TEXT SEGMENT:

====================

# Doing something illegal? Encrypt your files!



## TechGuy

[WEBQUOTE="http://www.news.com/8301-13578_3-9834495-38.html?tag=nefd.top"]In potentially landmark case, Vermont judge says that thanks to Fifth Amendment, child pornography defendant doesn't need to divulge his laptop's encrypted passphrase.[/WEBQUOTE]

I'm not sure how I feel about this one. When it comes to child porn, I'd like the guy to get busted. I never would have considered that he wouldn't be required to hand over the password. Interesting...


----------



## iltos

TechGuy said:


> [WEBQUOTE="http://www.news.com/8301-13578_3-9834495-38.html?tag=nefd.top"]In potentially landmark case, Vermont judge says that thanks to Fifth Amendment, child pornography defendant doesn't need to divulge his laptop's encrypted passphrase.[/WEBQUOTE]
> 
> I'm not sure how I feel about this one. When it comes to child porn, I'd like the guy to get busted. I never would have considered that he wouldn't be required to hand over the password. Interesting...


i agree with the busting him part.....seems the case hinges on the fact that two fbi agents saw the porn before the files were encrypted, but then turned off the laptop....

we need our legal beagles on this one....why wasn't the laptop taken as evidence that first time? isn't there some law about tampering with evidence?....wouldn't encrypting the files fall under tampering?

then they could just hold the guy for contempt if he wouldn't surrender it and the feds could run their password guessing program.


----------



## Nesjemannen

TechGuy said:


> [WEBQUOTE="http://www.news.com/8301-13578_3-9834495-38.html?tag=nefd.top"]In potentially landmark case, Vermont judge says that thanks to Fifth Amendment, child pornography defendant doesn't need to divulge his laptop's encrypted passphrase.[/WEBQUOTE]
> 
> I'm not sure how I feel about this one. When it comes to child porn, I'd like the guy to get busted. I never would have considered that he wouldn't be required to hand over the password. Interesting...


Feel the same - Child Porn is terrible, horrible, inhuman business. They are ruining lifes, for God's sake!

====================

[Item coordinate data]
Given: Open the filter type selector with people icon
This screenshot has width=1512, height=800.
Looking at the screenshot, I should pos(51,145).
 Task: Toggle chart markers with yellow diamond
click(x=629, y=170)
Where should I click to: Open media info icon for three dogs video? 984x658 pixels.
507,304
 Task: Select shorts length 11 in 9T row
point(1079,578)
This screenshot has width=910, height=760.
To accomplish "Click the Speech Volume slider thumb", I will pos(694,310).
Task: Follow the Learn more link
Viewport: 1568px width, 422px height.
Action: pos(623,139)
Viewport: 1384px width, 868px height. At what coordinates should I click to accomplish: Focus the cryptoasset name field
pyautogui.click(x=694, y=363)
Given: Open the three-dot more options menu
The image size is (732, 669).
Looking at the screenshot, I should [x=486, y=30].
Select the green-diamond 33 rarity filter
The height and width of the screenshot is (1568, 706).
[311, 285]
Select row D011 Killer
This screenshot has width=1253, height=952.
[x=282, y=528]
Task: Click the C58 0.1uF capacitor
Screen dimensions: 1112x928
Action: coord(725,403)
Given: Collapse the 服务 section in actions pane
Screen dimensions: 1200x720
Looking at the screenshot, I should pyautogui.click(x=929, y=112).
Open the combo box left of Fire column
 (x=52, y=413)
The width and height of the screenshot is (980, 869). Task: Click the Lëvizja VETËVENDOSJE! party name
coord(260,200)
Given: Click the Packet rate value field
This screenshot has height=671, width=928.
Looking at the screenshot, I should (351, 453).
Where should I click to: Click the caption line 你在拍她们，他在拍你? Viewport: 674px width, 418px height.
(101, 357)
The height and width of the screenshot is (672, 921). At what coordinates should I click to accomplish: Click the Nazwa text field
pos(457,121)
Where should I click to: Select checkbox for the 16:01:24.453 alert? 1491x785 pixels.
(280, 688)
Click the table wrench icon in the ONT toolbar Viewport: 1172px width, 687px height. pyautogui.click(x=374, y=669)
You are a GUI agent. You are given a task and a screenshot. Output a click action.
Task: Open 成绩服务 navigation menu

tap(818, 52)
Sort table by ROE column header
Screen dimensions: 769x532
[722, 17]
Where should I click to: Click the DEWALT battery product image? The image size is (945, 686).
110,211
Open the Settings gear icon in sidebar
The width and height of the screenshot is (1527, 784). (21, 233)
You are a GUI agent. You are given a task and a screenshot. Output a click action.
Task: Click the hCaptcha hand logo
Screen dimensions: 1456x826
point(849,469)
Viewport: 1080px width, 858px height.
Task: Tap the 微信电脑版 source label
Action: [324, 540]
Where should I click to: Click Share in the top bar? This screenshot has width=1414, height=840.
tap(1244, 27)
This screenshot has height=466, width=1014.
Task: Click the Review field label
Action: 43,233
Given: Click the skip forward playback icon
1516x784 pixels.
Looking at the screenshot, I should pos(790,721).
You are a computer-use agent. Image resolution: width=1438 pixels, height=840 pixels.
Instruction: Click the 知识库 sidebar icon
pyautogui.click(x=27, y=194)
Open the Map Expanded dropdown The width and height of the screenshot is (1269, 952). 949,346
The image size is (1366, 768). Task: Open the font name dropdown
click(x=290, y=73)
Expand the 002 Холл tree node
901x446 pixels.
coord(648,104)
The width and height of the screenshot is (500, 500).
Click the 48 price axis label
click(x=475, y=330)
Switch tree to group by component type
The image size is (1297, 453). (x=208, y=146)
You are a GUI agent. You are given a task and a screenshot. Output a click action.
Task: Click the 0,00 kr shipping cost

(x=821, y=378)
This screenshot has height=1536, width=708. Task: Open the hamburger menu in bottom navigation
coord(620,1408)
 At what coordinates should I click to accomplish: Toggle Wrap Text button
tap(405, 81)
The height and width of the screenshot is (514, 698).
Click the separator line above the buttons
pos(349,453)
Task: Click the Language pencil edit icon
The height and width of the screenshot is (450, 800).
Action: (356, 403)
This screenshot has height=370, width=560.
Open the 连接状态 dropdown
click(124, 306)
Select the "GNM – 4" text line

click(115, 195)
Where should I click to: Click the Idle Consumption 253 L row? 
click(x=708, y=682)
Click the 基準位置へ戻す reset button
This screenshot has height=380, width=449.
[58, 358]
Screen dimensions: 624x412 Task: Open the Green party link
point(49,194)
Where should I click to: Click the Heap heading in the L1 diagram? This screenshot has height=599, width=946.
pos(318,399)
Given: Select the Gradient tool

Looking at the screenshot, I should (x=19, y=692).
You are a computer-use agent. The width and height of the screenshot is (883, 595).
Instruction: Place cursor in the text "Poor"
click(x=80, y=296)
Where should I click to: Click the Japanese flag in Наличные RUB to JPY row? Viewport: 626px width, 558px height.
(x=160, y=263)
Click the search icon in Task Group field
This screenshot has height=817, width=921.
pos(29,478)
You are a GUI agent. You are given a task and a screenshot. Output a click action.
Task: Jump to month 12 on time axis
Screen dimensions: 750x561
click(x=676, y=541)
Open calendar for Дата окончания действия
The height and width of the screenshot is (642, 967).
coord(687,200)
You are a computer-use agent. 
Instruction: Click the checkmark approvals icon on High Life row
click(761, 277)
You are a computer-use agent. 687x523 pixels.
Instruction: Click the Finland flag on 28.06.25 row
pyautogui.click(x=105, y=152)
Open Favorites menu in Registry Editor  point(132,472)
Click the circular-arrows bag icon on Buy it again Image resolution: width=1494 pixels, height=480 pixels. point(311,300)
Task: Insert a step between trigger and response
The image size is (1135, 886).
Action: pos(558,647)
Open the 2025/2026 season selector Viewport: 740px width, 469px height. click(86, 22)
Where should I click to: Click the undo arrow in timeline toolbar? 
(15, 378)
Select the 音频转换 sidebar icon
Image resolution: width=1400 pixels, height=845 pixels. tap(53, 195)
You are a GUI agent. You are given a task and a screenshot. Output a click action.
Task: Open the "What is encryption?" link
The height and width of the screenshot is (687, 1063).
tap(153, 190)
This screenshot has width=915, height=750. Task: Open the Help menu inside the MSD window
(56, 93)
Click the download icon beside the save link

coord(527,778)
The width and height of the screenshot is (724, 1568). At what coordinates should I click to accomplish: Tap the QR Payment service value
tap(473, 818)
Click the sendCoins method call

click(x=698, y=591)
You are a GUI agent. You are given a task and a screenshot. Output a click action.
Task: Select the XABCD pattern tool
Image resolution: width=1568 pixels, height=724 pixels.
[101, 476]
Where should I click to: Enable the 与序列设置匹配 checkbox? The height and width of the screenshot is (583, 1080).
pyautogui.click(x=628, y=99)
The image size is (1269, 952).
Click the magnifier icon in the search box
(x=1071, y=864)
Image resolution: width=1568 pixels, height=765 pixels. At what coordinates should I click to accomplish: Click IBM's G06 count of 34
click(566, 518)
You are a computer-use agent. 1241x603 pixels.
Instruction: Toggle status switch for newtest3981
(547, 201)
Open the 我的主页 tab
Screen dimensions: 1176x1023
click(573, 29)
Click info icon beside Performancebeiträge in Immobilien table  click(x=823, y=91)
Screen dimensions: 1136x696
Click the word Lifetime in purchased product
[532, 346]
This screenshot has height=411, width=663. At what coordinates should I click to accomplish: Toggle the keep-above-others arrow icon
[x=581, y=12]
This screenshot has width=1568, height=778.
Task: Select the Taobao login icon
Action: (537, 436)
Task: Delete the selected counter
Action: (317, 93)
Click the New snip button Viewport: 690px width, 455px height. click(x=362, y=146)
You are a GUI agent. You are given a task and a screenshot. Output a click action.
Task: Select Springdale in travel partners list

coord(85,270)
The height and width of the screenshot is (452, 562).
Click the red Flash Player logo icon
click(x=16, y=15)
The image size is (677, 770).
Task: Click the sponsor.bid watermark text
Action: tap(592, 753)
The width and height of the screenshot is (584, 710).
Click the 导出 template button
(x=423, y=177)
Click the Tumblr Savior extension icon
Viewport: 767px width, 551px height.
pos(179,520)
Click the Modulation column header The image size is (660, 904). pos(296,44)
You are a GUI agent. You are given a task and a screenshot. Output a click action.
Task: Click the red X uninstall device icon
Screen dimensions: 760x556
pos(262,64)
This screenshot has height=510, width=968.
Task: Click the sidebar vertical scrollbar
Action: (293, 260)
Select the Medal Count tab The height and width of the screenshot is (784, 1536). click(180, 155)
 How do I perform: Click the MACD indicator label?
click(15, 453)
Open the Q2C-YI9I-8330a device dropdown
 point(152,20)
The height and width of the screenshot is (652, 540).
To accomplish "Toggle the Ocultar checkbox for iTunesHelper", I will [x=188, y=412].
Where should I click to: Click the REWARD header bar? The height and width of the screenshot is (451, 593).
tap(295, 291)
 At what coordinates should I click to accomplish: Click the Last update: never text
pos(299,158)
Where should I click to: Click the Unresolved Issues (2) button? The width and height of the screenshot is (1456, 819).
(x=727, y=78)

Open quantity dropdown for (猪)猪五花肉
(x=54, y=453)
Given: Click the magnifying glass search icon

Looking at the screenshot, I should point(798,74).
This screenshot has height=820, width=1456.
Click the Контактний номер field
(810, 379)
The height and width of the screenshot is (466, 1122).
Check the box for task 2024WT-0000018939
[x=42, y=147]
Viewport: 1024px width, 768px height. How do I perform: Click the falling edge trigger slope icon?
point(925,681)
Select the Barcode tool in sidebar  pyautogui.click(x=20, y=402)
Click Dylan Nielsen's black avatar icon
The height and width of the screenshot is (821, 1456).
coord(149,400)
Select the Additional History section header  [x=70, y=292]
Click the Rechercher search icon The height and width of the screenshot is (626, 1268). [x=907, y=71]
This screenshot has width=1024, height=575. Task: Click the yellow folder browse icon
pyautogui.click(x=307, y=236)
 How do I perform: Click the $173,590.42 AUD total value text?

====================

GIVEN EXERCISE 1: Reproduce the forum thread about encrypting files word for word, from start to finish.
GIVEN EXERCISE 2: Quote the part of the records that opens with the line containing "The height and width of the screenshot is (452, 562)." and closes with the line containing "Click the Modulation", and nothing else.

TASK RESULT 1:
# Doing something illegal? Encrypt your files!



## TechGuy

[WEBQUOTE="http://www.news.com/8301-13578_3-9834495-38.html?tag=nefd.top"]In potentially landmark case, Vermont judge says that thanks to Fifth Amendment, child pornography defendant doesn't need to divulge his laptop's encrypted passphrase.[/WEBQUOTE]

I'm not sure how I feel about this one. When it comes to child porn, I'd like the guy to get busted. I never would have considered that he wouldn't be required to hand over the password. Interesting...


----------



## iltos

TechGuy said:


> [WEBQUOTE="http://www.news.com/8301-13578_3-9834495-38.html?tag=nefd.top"]In potentially landmark case, Vermont judge says that thanks to Fifth Amendment, child pornography defendant doesn't need to divulge his laptop's encrypted passphrase.[/WEBQUOTE]
> 
> I'm not sure how I feel about this one. When it comes to child porn, I'd like the guy to get busted. I never would have considered that he wouldn't be required to hand over the password. Interesting...


i agree with the busting him part.....seems the case hinges on the fact that two fbi agents saw the porn before the files were encrypted, but then turned off the laptop....

we need our legal beagles on this one....why wasn't the laptop taken as evidence that first time? isn't there some law about tampering with evidence?....wouldn't encrypting the files fall under tampering?

then they could just hold the guy for contempt if he wouldn't surrender it and the feds could run their password guessing program.


----------



## Nesjemannen

TechGuy said:


> [WEBQUOTE="http://www.news.com/8301-13578_3-9834495-38.html?tag=nefd.top"]In potentially landmark case, Vermont judge says that thanks to Fifth Amendment, child pornography defendant doesn't need to divulge his laptop's encrypted passphrase.[/WEBQUOTE]
> 
> I'm not sure how I feel about this one. When it comes to child porn, I'd like the guy to get busted. I never would have considered that he wouldn't be required to hand over the password. Interesting...


Feel the same - Child Porn is terrible, horrible, inhuman business. They are ruining lifes, for God's sake!

TASK RESULT 2:
The height and width of the screenshot is (452, 562).
Click the red Flash Player logo icon
click(x=16, y=15)
The image size is (677, 770).
Task: Click the sponsor.bid watermark text
Action: tap(592, 753)
The width and height of the screenshot is (584, 710).
Click the 导出 template button
(x=423, y=177)
Click the Tumblr Savior extension icon
Viewport: 767px width, 551px height.
pos(179,520)
Click the Modulation column header The image size is (660, 904). pos(296,44)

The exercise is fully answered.